From an operational standpoint, we consistently see: 

  • Faster mobilisation compared to dive-only operations 
  • Longer working windows without fatigue limitations 
  • Fewer delays caused by weather or safety stand-downs 
  • More consistent inspection data for reporting and follow-up 

This makes subsea operations more predictable -which is something operators value just as much as cost savings. 

Divers Still Lead -ROVs Support 

It’s important to be clear about where ROVs work best, and where they don’t. 

From our experience: 

  • ROVs are ideal for inspections, monitoring, and targeted repairs 
  • Divers are essential for complex intervention, tactile work, and problem-solving underwater 

The most effective operations we’re involved in are hybrid setups, where ROVs handle the routine and higher-risk tasks, and divers focus on work that genuinely requires human judgement and experience. 

Why We Developed APAMA the Way We Did 

APAMA wasn’t designed in isolation.
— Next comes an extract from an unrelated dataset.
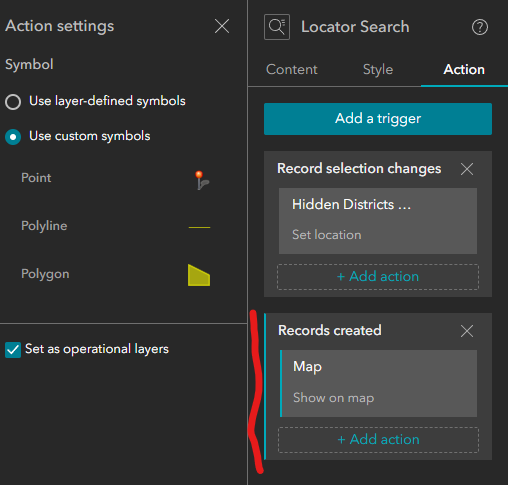Edit the Polygon yellow fill symbol
The image size is (508, 485).
199,275
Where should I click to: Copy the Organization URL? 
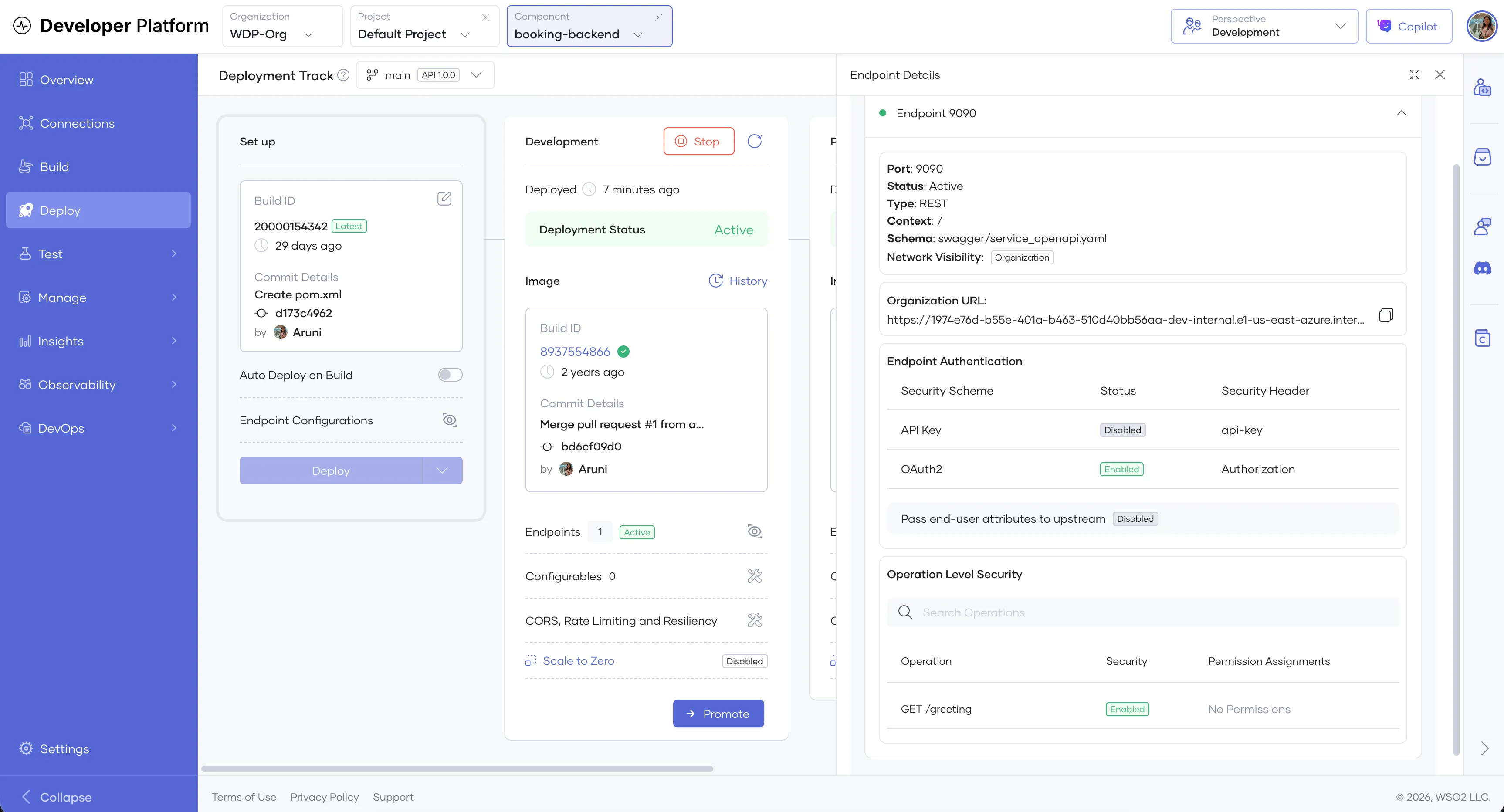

It was developed in response to the challenges we kept seeing on-site. 

We needed an ROV that could do more than just inspect. We needed a system that could: 

  • Identify issues early 
  • Carry out targeted repairs at depth 
  • Reduce the need for follow-up dive operations 
  • Perform reliably in real-world conditions 

APAMA is built to support diver-led operations by taking on the repetitive and risk-heavy work -allowing dive teams to focus where they add the most value. 

What We’ve Seen at Huon Aquaculture 

At Huon Aquaculture, APAMA has become part of regular subsea inspection and maintenance activities. 

From our involvement, this has meant: 

  • Inspections are happening more frequently and consistently 
  • Net damage is being identified earlier 
  • Less disruption from dive mobilisation 
  • Reduced diver exposure to repetitive tasks 

Diving remains an important capability on site, but APAMA has changed when and how often divers need to be deployed. 

Learning From Our Partners in Norway 

We see the same thinking reflected internationally. 

Our partners at ROV Remote in Norway operate ROVs remotely from a control centre, carrying out inspection and repair work without deploying divers for many tasks. Their focus, like ours, is on reducing unnecessary diving while maintaining high operational standards. 

It reinforces what we’re seeing across the industry: the move towards safer, smarter subsea operations is happening globally. 

How We See the Future of Subsea Work 

From where we stand, the future isn’t about choosing between divers and ROVs. 

It’s about combining experience and technology. 

 APAMA allows us to support diver-led operations, reduce risk, and deliver more consistent outcomes. Divers remain at the centre of subsea work -but they’re supported by tools that make the job safer and more sustainable. 

That balance is what’s shaping the next phase of subsea operations, and it’s what we’re focused on delivering every day at SoSub.